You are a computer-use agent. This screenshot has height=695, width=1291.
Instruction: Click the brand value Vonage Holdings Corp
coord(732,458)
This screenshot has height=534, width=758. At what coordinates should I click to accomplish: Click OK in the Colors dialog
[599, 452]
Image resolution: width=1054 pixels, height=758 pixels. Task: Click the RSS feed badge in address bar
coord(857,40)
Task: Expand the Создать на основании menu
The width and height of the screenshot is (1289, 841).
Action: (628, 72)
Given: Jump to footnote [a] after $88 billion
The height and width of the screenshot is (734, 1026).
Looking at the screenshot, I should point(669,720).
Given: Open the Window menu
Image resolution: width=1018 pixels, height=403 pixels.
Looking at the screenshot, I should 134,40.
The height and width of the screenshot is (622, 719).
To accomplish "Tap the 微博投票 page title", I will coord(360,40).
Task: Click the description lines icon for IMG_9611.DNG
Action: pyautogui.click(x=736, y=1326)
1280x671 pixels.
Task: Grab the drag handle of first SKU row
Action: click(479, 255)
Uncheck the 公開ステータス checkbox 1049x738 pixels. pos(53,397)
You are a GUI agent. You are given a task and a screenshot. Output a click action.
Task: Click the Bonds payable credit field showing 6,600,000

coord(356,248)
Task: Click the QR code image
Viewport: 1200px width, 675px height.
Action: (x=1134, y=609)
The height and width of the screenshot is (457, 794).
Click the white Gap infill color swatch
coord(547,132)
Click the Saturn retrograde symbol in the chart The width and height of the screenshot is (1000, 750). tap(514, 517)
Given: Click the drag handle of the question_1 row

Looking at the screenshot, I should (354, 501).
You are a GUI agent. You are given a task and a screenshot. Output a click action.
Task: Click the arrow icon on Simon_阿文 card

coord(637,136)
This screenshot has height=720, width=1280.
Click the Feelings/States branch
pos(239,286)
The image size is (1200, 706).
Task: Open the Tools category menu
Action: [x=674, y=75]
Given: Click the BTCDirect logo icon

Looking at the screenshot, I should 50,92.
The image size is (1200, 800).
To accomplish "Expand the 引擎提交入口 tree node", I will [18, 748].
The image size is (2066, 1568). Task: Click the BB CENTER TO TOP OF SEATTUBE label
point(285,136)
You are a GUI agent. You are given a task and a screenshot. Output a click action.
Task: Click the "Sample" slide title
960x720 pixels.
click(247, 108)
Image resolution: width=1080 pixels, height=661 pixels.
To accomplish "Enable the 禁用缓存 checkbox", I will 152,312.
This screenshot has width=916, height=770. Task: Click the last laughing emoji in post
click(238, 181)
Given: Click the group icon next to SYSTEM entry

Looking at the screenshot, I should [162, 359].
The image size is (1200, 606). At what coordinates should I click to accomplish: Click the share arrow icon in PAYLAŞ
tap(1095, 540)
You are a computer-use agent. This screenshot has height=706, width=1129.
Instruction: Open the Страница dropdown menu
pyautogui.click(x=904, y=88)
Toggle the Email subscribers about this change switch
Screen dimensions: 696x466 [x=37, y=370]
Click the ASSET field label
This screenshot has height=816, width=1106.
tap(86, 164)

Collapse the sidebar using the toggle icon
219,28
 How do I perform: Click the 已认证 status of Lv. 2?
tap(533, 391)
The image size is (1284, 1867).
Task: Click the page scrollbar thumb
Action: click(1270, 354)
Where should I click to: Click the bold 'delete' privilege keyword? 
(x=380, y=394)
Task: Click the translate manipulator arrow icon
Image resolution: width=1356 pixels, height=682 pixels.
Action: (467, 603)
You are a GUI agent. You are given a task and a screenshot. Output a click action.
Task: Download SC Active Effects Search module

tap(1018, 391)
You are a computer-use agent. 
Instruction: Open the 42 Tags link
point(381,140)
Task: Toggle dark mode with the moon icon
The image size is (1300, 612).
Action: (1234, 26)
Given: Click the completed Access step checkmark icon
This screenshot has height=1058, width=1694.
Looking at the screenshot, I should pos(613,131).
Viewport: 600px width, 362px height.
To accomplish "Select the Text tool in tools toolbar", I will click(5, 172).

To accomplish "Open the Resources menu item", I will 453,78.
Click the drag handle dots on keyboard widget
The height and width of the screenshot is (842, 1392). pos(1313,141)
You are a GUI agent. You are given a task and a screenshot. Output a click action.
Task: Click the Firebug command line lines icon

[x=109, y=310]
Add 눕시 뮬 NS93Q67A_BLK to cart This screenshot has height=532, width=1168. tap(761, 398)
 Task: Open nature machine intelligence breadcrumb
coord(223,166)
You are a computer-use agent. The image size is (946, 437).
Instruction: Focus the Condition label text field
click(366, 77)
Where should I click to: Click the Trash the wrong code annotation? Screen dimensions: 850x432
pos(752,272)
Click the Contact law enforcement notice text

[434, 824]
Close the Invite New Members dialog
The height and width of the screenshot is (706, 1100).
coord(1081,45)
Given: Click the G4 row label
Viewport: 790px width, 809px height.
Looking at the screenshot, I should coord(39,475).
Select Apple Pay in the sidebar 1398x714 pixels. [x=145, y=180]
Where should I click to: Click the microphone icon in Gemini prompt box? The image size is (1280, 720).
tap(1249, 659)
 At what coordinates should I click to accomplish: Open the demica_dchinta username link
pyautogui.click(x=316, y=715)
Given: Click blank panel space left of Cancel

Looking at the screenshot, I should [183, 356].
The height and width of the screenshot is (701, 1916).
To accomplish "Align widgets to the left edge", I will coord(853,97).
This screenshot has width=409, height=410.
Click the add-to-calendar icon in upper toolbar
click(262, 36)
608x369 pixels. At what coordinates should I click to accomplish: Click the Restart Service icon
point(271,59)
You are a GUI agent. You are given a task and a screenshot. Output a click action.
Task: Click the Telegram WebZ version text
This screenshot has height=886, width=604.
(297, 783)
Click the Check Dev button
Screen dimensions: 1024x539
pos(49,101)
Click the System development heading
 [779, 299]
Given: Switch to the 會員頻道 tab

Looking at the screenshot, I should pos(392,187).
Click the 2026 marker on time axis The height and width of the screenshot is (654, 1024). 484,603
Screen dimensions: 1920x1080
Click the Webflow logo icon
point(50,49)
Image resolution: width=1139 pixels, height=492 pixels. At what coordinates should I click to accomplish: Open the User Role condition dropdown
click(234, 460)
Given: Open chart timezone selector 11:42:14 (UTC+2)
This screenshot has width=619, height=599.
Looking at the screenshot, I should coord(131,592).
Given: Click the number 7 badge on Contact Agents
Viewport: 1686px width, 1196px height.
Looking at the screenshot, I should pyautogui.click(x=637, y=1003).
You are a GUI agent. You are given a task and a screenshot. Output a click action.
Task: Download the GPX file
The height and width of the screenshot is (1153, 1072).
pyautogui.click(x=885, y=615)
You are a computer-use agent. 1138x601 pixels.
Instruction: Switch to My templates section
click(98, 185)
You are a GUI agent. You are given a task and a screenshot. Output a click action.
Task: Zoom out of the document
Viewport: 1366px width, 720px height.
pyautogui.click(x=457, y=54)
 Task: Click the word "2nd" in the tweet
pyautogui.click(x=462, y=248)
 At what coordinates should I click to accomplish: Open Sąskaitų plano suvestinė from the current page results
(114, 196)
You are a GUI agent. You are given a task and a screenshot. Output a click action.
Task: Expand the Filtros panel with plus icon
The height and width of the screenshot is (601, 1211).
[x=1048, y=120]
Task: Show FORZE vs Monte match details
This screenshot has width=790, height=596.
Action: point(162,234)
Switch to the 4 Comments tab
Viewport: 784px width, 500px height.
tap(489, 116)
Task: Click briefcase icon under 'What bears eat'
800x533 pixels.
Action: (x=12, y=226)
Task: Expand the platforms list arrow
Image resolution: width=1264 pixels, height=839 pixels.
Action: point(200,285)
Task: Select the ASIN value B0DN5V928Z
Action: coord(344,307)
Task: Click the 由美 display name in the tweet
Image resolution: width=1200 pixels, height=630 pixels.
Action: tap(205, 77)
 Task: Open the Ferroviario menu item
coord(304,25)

> **Work to complete**: Only lines that contain "with" are needed, so copy each of them from the data.

> **Task result**:
Task: Toggle dark mode with the moon icon
Task: Expand the Filtros panel with plus icon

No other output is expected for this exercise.